Tous ces secteurs d'activités connaissent aujourd'hui de graves difficultés après avoir enrichis des industries étrangères. On a donné les mines, le textiles, le bois et le poisson. Sans faire mention des usines d'automobiles qui ont aussi contribué à l'appauvrissement du Québec en fermant leurs portes. On s'apprête à faire la même chose avec l'eau. Et quand nous serons asséchés, par les étrangers, nous continuerons à pleurer sur notre sort de petit peuple meurtri et grenouille qui cherche à se faire boeuf.

Comment se fait-il que l'histoire ne nous donne jamais de leçon?

Je suis un brin radoteur quand il s'agit de ce qui se passe au Québec. Depuis longtemps je martèle l'idée que nous glissons dangereusement vers un état régime de bananes. À voir Kruger fermer des usines, puis Bowater s'apprêtant à faire la même chose, on devrait avoir compris. Malheureusement, on continue à croire qu'il faut aller jusqu'au bout de la ressource sans réfléchir une seule seconde sur les moyens à prendre pour en assurer la pérennité. Et, pour me répéter, c'est le même topo qui est en vue pour la question de l'eau.

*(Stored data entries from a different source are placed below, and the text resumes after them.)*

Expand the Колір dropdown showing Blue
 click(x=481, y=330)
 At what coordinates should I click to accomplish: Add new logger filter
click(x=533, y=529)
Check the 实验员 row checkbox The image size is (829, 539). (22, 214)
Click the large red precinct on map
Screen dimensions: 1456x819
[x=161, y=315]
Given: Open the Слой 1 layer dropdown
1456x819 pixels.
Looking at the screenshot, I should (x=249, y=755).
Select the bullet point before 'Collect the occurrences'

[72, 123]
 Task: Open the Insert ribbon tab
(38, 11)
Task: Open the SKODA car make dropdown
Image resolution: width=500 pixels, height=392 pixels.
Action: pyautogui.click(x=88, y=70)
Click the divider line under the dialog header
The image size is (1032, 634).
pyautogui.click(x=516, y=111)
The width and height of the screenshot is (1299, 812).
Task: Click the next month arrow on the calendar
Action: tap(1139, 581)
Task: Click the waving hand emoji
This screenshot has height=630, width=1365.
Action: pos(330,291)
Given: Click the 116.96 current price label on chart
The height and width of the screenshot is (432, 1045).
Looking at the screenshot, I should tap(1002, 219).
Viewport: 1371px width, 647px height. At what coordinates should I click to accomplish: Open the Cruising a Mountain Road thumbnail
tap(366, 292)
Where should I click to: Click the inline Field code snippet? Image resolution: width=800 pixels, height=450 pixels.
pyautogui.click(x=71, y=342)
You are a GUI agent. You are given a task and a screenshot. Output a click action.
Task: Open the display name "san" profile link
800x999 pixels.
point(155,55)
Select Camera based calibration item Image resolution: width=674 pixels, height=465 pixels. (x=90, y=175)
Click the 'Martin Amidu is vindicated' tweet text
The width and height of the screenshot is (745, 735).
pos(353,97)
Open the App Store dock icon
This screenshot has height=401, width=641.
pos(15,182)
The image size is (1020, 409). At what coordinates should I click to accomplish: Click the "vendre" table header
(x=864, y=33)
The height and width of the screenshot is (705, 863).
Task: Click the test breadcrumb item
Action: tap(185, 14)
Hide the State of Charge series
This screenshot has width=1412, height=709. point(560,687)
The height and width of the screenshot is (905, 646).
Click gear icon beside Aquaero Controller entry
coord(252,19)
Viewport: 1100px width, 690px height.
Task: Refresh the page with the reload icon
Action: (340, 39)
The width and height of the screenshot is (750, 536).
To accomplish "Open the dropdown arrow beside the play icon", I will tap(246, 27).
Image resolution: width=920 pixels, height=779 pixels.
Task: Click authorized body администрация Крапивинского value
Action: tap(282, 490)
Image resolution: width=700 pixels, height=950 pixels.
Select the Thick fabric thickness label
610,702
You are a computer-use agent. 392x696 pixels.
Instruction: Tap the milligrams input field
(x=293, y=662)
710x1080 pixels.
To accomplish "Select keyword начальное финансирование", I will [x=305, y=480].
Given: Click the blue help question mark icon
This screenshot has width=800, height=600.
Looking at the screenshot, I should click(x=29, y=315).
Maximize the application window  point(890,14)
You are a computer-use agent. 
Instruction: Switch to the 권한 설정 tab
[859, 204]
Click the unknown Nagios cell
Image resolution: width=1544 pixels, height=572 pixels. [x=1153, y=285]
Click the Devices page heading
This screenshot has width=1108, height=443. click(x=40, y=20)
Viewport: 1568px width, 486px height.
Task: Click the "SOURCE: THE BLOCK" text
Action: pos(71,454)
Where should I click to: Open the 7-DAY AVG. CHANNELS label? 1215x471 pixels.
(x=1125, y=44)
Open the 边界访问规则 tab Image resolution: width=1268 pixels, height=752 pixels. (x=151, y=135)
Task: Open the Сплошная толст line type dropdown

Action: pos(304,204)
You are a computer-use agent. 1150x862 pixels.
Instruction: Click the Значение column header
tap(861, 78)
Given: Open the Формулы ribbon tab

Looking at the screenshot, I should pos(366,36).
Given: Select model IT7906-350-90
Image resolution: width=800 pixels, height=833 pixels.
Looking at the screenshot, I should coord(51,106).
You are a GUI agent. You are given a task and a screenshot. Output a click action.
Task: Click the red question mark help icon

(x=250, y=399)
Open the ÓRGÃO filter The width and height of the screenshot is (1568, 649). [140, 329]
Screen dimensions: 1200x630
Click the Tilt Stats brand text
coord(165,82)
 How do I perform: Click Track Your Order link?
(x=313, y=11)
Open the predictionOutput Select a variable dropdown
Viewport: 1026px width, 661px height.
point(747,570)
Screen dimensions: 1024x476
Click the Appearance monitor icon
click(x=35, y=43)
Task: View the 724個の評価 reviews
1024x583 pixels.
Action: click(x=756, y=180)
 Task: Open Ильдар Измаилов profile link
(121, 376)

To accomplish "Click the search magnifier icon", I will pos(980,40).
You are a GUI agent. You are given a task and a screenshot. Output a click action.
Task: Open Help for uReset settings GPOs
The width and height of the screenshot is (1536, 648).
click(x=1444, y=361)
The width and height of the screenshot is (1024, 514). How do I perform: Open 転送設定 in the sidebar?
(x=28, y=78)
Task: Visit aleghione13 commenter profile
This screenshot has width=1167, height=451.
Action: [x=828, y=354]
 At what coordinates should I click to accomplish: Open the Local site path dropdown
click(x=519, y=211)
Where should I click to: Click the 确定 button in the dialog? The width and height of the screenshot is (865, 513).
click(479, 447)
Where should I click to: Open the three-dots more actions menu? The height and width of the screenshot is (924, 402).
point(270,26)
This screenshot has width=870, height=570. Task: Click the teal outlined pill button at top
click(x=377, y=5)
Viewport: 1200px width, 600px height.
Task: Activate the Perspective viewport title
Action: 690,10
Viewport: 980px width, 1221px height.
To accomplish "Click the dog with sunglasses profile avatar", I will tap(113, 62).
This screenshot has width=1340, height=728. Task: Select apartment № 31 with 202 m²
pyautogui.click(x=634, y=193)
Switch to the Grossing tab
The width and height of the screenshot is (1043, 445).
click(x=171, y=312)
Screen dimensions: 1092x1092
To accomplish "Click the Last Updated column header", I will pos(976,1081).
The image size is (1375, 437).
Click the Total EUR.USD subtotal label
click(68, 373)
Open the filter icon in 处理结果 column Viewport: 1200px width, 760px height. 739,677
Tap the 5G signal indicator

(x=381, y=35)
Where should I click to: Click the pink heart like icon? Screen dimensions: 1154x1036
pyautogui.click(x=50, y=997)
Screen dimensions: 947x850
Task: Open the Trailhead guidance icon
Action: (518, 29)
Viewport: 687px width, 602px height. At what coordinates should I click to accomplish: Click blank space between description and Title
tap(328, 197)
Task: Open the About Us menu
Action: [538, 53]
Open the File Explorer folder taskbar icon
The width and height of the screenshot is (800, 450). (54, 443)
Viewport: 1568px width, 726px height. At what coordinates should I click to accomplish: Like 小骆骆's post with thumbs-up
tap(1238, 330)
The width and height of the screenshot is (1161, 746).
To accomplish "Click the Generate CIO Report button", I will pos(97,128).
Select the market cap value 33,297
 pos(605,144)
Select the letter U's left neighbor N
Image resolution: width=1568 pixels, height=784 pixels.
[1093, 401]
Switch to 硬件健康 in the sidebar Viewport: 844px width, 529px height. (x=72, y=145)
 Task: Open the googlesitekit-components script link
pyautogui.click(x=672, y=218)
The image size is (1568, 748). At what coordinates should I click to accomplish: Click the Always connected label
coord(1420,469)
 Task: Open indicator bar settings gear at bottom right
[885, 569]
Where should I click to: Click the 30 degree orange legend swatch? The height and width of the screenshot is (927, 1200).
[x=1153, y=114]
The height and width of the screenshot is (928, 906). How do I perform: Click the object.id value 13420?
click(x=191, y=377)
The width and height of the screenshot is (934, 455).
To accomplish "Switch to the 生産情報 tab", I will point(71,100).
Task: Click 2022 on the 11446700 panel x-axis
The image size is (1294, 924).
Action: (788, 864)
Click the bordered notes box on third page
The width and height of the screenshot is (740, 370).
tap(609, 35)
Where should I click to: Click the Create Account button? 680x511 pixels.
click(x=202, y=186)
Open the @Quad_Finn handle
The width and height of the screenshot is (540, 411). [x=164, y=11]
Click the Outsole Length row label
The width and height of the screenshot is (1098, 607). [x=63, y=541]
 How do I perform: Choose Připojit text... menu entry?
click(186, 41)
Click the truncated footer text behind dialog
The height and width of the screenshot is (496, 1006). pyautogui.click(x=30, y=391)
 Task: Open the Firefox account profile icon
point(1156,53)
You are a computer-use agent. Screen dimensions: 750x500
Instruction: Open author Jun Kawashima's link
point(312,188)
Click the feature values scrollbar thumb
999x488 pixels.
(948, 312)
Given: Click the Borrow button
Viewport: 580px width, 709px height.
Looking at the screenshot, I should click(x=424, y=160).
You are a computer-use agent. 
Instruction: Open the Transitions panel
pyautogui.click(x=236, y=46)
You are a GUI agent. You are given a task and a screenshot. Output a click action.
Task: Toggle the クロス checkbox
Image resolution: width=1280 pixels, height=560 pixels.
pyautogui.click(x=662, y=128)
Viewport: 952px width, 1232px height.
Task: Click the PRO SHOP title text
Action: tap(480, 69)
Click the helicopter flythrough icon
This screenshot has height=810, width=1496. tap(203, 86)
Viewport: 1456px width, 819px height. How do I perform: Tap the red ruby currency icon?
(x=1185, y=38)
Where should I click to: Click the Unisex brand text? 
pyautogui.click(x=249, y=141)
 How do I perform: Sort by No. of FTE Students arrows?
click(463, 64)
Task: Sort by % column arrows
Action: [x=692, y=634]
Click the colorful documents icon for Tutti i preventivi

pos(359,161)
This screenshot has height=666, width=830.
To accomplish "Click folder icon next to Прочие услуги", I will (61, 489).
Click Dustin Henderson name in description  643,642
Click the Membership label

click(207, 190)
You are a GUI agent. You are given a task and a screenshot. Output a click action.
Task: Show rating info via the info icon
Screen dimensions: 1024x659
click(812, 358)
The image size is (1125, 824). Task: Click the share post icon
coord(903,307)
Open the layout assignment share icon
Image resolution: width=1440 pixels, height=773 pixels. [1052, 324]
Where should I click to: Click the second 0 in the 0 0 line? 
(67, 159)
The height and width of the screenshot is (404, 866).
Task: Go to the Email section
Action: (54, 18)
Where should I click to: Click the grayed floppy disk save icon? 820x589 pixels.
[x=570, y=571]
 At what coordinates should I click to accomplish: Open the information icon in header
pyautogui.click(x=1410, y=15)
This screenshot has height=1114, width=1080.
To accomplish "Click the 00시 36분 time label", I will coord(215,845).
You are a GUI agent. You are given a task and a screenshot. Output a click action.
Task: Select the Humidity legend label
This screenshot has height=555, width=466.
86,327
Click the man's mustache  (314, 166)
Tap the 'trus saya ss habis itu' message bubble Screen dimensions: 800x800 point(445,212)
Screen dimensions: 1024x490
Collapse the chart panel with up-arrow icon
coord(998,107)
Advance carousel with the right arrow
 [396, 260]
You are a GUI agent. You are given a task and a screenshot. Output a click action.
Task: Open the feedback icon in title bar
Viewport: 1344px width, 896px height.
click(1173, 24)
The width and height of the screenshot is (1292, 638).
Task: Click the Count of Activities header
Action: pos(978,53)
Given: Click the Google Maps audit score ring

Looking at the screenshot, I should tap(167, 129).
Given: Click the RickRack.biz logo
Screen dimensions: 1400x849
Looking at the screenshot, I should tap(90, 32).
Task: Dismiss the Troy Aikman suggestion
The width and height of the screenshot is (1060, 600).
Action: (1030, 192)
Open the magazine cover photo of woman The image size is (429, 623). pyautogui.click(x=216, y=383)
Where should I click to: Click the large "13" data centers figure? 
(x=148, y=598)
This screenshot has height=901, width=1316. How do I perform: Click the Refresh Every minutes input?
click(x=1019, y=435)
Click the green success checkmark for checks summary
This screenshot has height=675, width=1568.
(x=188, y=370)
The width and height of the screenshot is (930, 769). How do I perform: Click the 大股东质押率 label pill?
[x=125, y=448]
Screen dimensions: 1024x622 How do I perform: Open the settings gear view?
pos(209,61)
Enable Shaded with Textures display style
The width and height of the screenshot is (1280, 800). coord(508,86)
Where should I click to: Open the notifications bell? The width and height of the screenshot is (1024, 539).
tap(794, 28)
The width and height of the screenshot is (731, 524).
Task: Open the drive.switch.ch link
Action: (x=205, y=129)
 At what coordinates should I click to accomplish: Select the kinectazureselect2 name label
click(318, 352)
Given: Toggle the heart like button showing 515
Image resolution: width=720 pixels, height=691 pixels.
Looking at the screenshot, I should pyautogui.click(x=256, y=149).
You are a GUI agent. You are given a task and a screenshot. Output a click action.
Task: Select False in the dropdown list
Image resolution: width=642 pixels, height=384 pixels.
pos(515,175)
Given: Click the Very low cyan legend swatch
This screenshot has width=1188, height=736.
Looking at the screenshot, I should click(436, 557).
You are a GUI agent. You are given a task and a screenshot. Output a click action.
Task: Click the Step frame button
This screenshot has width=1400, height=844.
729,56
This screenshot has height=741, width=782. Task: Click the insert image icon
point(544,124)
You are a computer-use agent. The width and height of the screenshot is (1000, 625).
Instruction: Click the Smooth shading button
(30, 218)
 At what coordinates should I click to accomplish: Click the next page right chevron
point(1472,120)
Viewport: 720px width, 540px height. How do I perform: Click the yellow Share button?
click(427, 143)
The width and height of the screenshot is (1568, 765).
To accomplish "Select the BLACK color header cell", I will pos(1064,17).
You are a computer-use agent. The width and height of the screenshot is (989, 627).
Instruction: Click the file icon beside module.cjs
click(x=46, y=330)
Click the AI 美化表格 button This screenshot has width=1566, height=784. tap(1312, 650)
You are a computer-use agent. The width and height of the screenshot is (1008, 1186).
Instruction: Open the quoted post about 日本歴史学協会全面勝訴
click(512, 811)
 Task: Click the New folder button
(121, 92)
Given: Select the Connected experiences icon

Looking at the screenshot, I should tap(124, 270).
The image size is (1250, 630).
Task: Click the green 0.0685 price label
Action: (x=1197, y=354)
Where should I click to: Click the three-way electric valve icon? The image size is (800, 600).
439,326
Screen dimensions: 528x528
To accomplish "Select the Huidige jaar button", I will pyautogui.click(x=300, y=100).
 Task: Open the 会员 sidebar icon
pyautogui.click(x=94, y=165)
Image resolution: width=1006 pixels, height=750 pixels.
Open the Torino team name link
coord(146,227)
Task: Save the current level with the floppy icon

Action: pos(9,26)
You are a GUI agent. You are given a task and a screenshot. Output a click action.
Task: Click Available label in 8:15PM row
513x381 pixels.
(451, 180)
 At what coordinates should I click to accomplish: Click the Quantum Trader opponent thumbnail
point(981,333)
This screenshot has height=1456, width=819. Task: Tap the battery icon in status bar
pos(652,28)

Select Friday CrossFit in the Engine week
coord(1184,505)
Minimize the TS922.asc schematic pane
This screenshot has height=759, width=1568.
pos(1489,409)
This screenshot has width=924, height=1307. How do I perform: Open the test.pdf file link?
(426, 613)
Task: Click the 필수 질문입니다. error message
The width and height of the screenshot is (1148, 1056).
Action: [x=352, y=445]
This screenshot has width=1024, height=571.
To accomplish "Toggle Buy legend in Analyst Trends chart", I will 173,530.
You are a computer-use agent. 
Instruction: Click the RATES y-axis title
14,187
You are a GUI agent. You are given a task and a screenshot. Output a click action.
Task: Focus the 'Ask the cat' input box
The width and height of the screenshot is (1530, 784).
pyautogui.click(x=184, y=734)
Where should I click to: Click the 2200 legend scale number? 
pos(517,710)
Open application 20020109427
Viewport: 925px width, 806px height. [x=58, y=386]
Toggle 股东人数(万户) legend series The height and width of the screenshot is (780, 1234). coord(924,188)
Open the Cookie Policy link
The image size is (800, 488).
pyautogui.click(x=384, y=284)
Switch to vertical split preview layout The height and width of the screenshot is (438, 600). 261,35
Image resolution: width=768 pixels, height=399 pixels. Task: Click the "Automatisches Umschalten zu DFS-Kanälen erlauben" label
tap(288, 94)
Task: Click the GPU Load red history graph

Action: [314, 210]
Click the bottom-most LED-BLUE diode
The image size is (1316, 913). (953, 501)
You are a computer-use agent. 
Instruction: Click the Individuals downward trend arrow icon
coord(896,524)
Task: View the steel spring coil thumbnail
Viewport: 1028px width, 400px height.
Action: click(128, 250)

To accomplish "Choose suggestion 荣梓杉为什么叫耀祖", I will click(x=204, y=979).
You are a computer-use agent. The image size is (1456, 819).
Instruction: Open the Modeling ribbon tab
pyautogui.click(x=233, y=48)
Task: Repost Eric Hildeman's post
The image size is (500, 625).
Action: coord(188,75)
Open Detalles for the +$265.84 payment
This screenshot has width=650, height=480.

Les dernières élections ayant donné lieu à des règlements de compte, à des bassesses d'écoles de réforme, à comportements souvent puérils, il est aujourd'hui impossible de voir si le gouvernement a la question de l'eau inscrite en priorité dans son agenda. Il y a fort à parier que, comme c'est maintenant le cas du bois, on essaiera trop tard de réparer les pots cassés.